** Extracted text follows **

How was your week, my friends? Mine was interesting. Let’s have a little chat and catch up! What do you say?
If we were having coffee, I’ll share with you that I went to the hospital to get myself checked. It has been a while since I got my visitor and it’s scaring me. Long story short, I got tests done and the prognosis is I’m not getting my period because of my weight. Well, the doctor said it’s 80% chance it’s because of my weight.
I feel embarrassed saying this but that’s the truth. It sucks so much that it’s partly my fault. I hate myself for letting this get this far. I hate myself. I blame myself.
Also, surprise! I have high cholesterol. It’s just one thing after the other with this one. 🙁
I’m currently in the phase of blaming myself. I’m letting myself feel this emotion because I want to come out stronger and wiser. I’m choosing to own up to my own decisions and mistakes. There is no one to blame but myself.

** End of Extracted text **
** Dataset content follows **

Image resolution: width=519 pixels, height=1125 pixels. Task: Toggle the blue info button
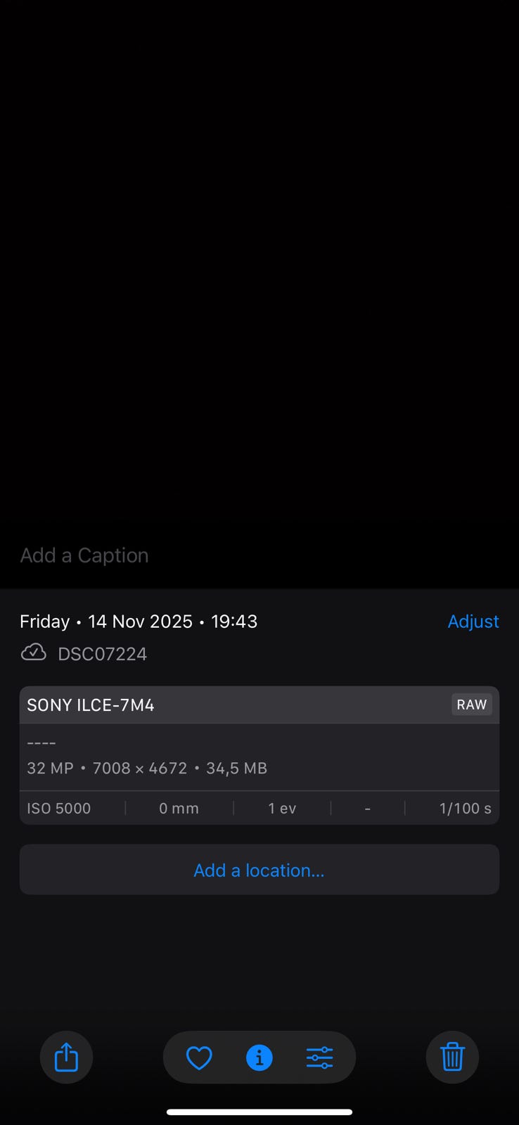260,1058
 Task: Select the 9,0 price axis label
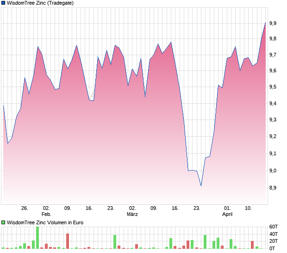click(273, 171)
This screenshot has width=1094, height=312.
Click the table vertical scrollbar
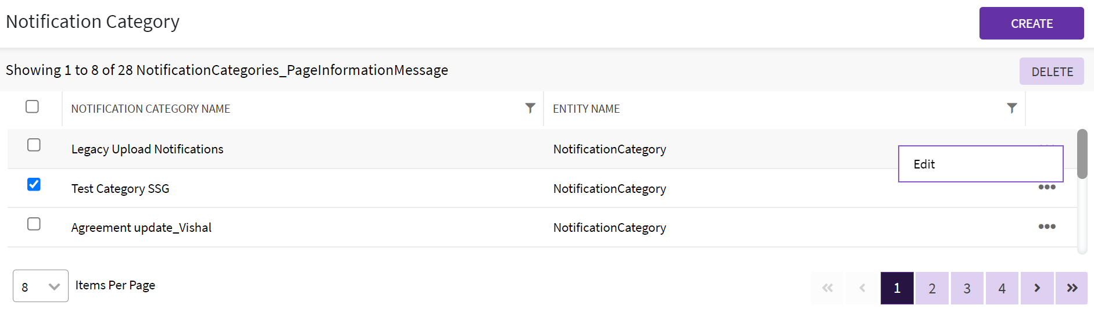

** End of Dataset content **

** What you will do **
1. Edit the post about the hospital checkup, starting with "How was your" and going on through "it’s because of my weight.", with "tea" put in place of "coffee".
2. In one to three sentences, explain why the writer of the post about the hospital checkup is allowing the feeling of self-blame instead of pushing it away.
The items above are separate material from the post about the hospital checkup.

** Per-task answers **
1.
How was your week, my friends? Mine was interesting. Let’s have a little chat and catch up! What do you say?
If we were having tea, I’ll share with you that I went to the hospital to get myself checked. It has been a while since I got my visitor and it’s scaring me. Long story short, I got tests done and the prognosis is I’m not getting my period because of my weight. Well, the doctor said it’s 80% chance it’s because of my weight.

2. The writer is letting that emotion be felt out of a wish to come out of it stronger and wiser.